• Chen Peng's works mainly focus on host-pathogen interface.

Chen Peng's works mainly focus on host-pathogen interface. (Photo : Getty Images)

Chemical biologist Chen Peng, known for his works in protein research, recently bagged the prestigious Tan Kah Kee Young Scientist Award, China Daily reported.

The recognition, which is given every two years in China, is only awarded to one scientist below age 40. The individual may come from various scientific fields, including physics, chemistry, earth science and mathematics.

Like Us on Facebook

Chen serves as the principal investigator of Peking University-Tsinghua University's Center for Life Sciences.

The 37-year-old scientist, whose lab focuses on protein chemistry and engineering, is also a Ph.D. supervisor at Peking University's College of Chemistry and Molecular Engineering.

"The lab aims to explore and apply protein-based platform technologies to study life sciences," the article said.

Majority of his research projects involve host-pathogen interface and among the most popular is his work on "how pathogens employ a wide array of protein effectors to subvert host defense and establish infection."

According to Chen, his research can be helpful in developing new medicines against cancer and other infectious diseases.

Asked about his work as a scientist, he said: "I love what I'm doing."

Chen, who hails from Lanzhou, the capital of the northwestern province of Gansu, recounted that since he was a kid, he has always been fascinated by chemistry.

This passion has served as his ultimate stepping stone in winning a top prize at a science contest, paving the way for his enrollment in Peking University in 1998 even without having to take the college entrance test.
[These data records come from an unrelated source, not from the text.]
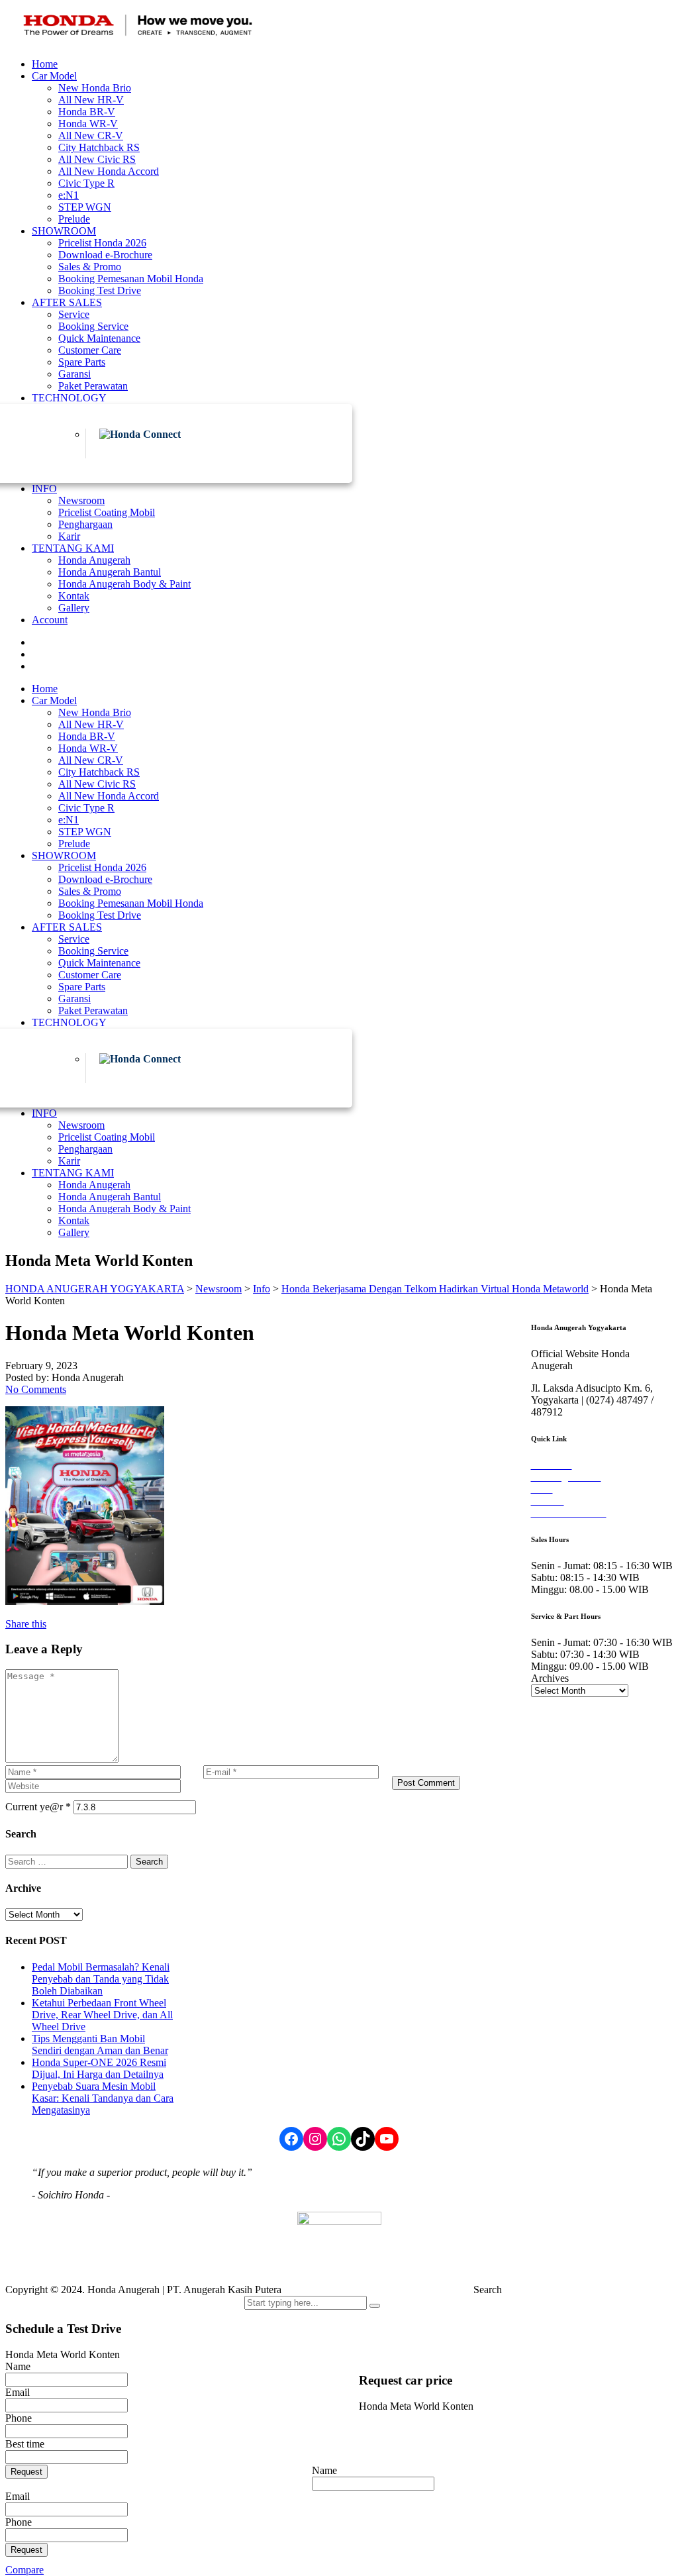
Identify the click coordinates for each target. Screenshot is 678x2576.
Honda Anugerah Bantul (109, 572)
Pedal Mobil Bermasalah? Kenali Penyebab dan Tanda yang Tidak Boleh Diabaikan (101, 1978)
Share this (25, 1623)
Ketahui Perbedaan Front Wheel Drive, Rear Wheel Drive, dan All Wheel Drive (102, 2014)
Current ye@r (38, 1806)
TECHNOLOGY (69, 397)
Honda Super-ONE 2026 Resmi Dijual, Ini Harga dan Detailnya (99, 2068)
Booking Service (93, 326)
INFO (44, 488)
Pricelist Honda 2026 (102, 242)
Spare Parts (81, 362)
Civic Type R (86, 183)
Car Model (54, 75)
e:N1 (68, 195)
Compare (24, 2569)
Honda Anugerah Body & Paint (124, 584)
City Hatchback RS (99, 147)
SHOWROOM (64, 230)
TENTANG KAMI (73, 548)
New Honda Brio (94, 87)
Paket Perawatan (93, 385)
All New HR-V (91, 99)
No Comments (35, 1389)
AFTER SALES (67, 302)
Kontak (73, 595)
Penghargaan (85, 524)
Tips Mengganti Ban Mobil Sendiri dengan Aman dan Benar (100, 2044)
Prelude (74, 219)
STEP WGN (84, 207)
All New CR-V (90, 135)
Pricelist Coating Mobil (106, 512)
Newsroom (81, 500)
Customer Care (89, 350)
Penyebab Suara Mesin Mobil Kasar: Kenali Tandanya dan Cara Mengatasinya (102, 2098)
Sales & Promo (89, 266)
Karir (69, 536)
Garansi (74, 374)
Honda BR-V (86, 111)
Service (73, 314)
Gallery (73, 607)
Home (45, 64)
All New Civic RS (97, 159)
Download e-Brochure (105, 254)
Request (26, 2472)
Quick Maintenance (99, 338)
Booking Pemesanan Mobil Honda (130, 278)
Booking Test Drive (99, 290)
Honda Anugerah (94, 560)
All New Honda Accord (108, 171)
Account (50, 619)
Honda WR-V (88, 123)
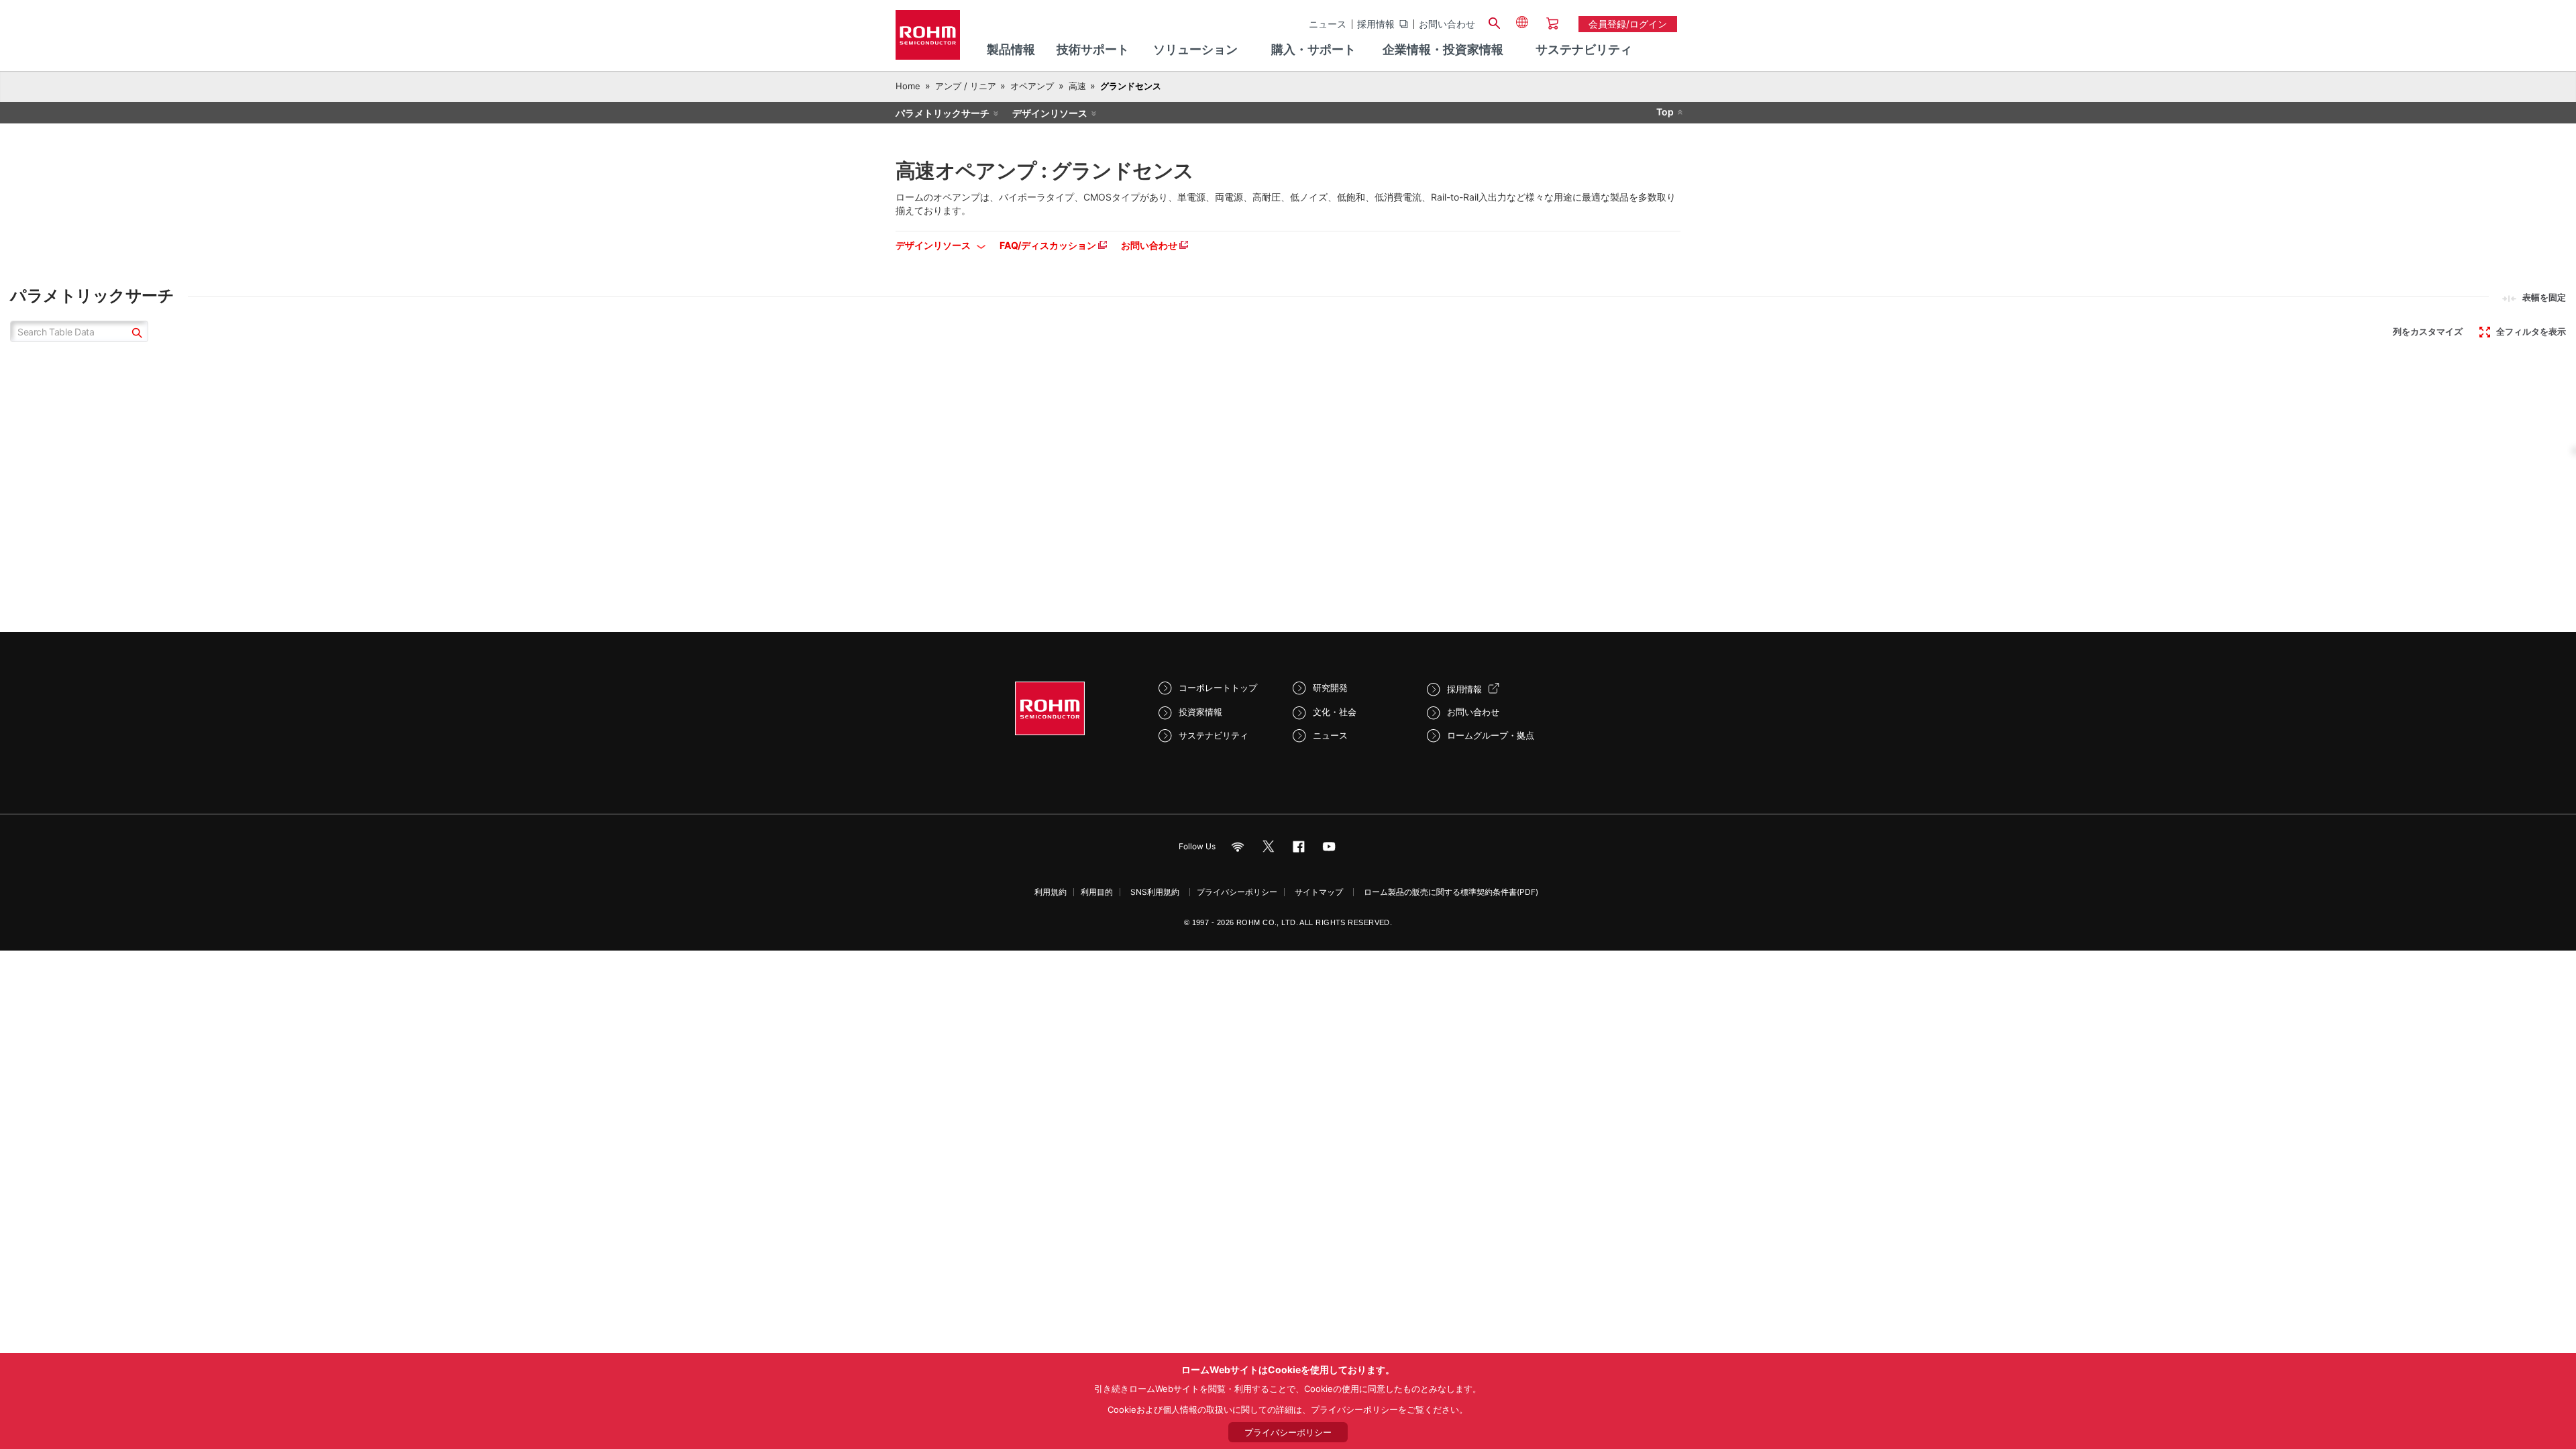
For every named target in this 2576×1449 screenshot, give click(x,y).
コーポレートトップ (1218, 687)
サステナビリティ (1213, 735)
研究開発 (1330, 687)
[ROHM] (928, 39)
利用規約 (1050, 892)
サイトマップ (1319, 892)
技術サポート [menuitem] (1093, 49)
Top (1665, 111)
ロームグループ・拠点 (1490, 735)
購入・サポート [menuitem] (1313, 49)
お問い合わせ (1447, 24)
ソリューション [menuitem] (1195, 49)
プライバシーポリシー (1237, 892)
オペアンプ (1032, 85)
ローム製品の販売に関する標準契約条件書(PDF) (1451, 892)
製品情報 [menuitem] (1011, 49)
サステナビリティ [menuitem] (1584, 49)
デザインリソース (1049, 113)
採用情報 (1376, 24)
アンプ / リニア (965, 85)
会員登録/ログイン (1628, 24)
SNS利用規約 (1154, 892)
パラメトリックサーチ (942, 113)
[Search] (1494, 21)
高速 (1077, 85)
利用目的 (1097, 892)
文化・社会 (1334, 711)
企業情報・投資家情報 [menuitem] (1443, 49)
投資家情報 (1200, 711)
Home (908, 85)
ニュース (1327, 24)
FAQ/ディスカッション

Chen's skills were further honed under the guidance of Chinese-American chemical biologist He Chuan of the University of Chicago.

Back in 2007, Chen earned his doctorate degree in chemistry and was awarded the university's Elizabeth R. Norton Prize for excellence in research in chemistry.

It was in 2008 when he accepted the offer from Peking University to establish a well-equipped chemical biology laboratory.

Apart from Tan Kah Kee Young Scientist Award, he has previously received many accolades including the Chem Soc Rev Emerging Investigator Lectureship tilt, which is annually given by the Chemical Society Reviews' international editorial board. The journal is under Britain's Royal Society of Chemistry.